There it is, the ruling that gay-marriage advocates and opponents have
been waiting for since April when the Court took up the case—but really,
for years long before that. There is now a constitutional right for
people of the same sex to get married in the United States. Related Story

A New Right Grounded in the Long History of Marriage

The Court’s opinion—authored by Justice Anthony Kennedy, a Catholic who
has long been seen as the possible swing vote on gay marriage, joined by
Justices Stephen Breyer, Ruth Bader Ginsburg, Elena Kagan, and Sonia
Sotomayor, and with four separate dissents authored and joined by
combinations of  Samuel Alito, John Roberts, Antonin Scalia, and
Clarence Thomas—lists four major reasons for its decision. First,
Kennedy writes that “decisions about marriage are among the most
intimate that an individual can make.” Allowing LGBT people to marry is
a matter of personal choice and autonomy, just as it was in the Court’s
1967 decision in Loving v. Virginia, which outlawed bans on interracial
marriage.

Second, Kennedy writes, marriage is a distinctive institution: “It
supports a two-person union unlike any other in its importance to the
committed individuals.” Here, he points to the Court’s opinion in
Griswold v. Connecticut, which affirmed the right of married couples to
use birth control. “Same-sex couples have the same right as opposite-sex
couples to enjoy intimate association.”

But then, the decision takes an interesting turn: The Court seems to
flip the oft-used reasoning of same-sex marriage opponents, who claim
that gay marriage is harmful to children and families, and disruptive to
the longstanding order of American society. In the oral arguments for
Obergefell, several justices raised this very question—even Breyer, who
joined in the decision, said that marriage between a man and a woman
“has been the law everywhere for thousands of years. Suddenly you want
nine people outside the ballot box to require states to change [this
configuration].” But on Friday, Breyer joined four of his colleagues to
do exactly that.

“Protecting the right to marry ... safeguards children and families and
thus draws meaning from related rights of childrearing, procreation, and
education,” Kennedy writes. Not all straight married couples have
children, and they’re certainly not required to do so by law, he
reasons; the same rule should apply to gay married couples. But more
importantly, for those gay couples that do want to have kids—including
the many couples who adopt or have children using the genetic material
of one parent—that their unions are less than marriage under the law
creates a “more difficult and uncertain family life. The marriage laws
at issue thus harm and humiliate the children.”
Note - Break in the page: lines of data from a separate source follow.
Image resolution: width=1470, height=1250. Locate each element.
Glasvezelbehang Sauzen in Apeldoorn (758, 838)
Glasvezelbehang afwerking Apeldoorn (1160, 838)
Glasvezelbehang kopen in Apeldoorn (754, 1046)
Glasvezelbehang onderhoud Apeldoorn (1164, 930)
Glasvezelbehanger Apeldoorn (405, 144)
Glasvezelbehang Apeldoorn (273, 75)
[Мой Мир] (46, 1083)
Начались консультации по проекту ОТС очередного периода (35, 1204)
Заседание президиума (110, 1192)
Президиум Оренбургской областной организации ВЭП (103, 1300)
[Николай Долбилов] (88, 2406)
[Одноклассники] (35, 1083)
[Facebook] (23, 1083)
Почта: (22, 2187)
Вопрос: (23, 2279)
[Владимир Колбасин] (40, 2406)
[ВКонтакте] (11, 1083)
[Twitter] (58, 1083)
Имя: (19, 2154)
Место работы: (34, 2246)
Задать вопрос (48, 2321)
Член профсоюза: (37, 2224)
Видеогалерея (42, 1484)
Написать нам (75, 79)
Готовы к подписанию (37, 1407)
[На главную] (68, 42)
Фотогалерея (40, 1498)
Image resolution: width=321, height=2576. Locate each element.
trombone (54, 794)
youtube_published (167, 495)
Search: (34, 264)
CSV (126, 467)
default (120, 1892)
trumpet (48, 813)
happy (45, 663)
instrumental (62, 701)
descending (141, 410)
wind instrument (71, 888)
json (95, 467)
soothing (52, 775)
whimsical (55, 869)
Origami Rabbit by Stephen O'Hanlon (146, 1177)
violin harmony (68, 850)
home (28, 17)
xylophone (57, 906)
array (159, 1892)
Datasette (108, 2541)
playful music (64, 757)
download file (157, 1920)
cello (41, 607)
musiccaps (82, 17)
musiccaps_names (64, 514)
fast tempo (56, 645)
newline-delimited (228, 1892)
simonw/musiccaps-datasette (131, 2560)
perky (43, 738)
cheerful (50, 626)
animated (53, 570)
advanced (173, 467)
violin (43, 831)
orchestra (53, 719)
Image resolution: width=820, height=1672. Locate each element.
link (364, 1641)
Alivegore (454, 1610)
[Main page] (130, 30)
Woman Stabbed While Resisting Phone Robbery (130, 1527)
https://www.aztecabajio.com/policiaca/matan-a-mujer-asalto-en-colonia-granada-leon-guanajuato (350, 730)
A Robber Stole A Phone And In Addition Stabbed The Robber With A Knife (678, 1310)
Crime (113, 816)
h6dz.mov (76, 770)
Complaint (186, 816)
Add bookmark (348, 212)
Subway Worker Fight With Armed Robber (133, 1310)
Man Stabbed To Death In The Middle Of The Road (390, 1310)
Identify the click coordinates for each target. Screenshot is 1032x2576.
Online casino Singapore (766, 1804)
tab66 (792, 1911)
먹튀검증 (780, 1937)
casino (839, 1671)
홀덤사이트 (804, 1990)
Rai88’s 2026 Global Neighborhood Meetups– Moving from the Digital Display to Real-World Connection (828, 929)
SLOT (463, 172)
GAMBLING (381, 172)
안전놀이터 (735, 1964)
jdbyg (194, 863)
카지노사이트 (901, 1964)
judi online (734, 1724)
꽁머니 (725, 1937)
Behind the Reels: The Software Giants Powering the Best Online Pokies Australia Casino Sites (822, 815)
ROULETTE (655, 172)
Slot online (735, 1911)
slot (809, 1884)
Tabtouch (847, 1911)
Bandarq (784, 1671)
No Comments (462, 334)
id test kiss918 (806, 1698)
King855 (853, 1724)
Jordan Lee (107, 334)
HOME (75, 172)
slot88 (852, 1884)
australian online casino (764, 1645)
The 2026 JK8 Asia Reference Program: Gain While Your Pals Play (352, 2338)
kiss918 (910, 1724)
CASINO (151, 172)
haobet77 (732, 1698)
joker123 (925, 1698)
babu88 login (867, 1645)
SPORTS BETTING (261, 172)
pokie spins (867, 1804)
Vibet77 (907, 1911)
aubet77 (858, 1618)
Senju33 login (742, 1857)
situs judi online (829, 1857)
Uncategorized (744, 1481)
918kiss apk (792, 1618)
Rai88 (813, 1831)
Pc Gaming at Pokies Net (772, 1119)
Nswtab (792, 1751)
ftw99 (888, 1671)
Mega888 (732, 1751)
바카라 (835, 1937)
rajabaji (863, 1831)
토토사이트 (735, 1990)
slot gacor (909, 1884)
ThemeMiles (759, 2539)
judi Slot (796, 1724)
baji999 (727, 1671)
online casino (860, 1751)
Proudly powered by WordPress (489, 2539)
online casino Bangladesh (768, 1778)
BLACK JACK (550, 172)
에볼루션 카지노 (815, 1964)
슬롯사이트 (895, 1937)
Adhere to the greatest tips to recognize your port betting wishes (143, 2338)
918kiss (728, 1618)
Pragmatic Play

“Rising from the most basic human needs, marriage is essential to our
most profound hopes and aspirations.”

Finally, Kennedy affirms that marriage is “a keystone of the Nation’s
social order.” It is the institution at the center of the United States’
legal and educational structures, and because of this, “it is demeaning
to lock same-sex couples out of a central institution of the Nation’s
society, for they too may aspire to the transcendent purposes of marriage.”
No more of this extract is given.